## About this task
From the line with "Task: Click the" to the final line of the data below, please write out every line exactly, with no pictures.

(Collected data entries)
=-=-=
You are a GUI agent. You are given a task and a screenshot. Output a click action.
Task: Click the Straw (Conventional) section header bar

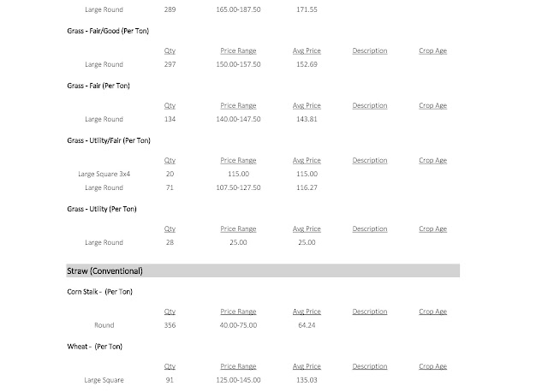tap(263, 270)
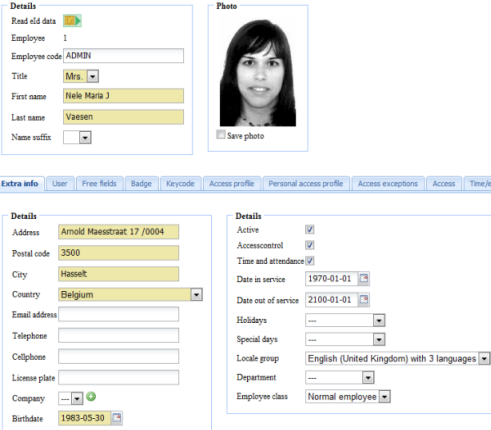
Task: Disable the Time and attendance checkbox
Action: point(310,261)
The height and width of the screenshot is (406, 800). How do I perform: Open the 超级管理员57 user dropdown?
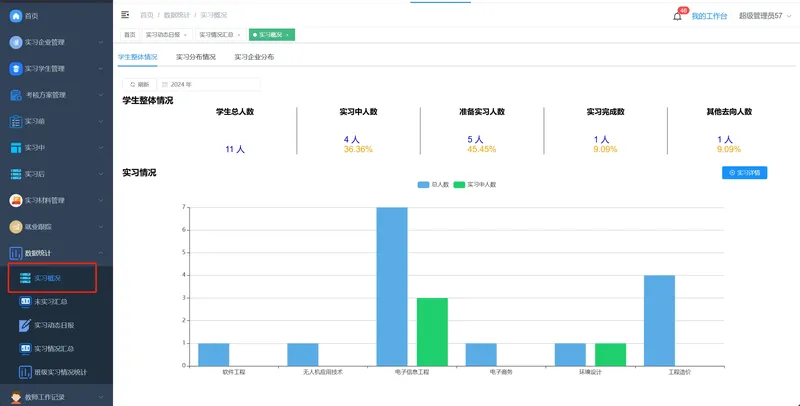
=-=-=
## Written response
Task: Click the Straw (Conventional) section header bar

tap(263, 270)
Task: Disable the Time and attendance checkbox
Action: point(310,261)
The height and width of the screenshot is (406, 800). How do I perform: Open the 超级管理员57 user dropdown?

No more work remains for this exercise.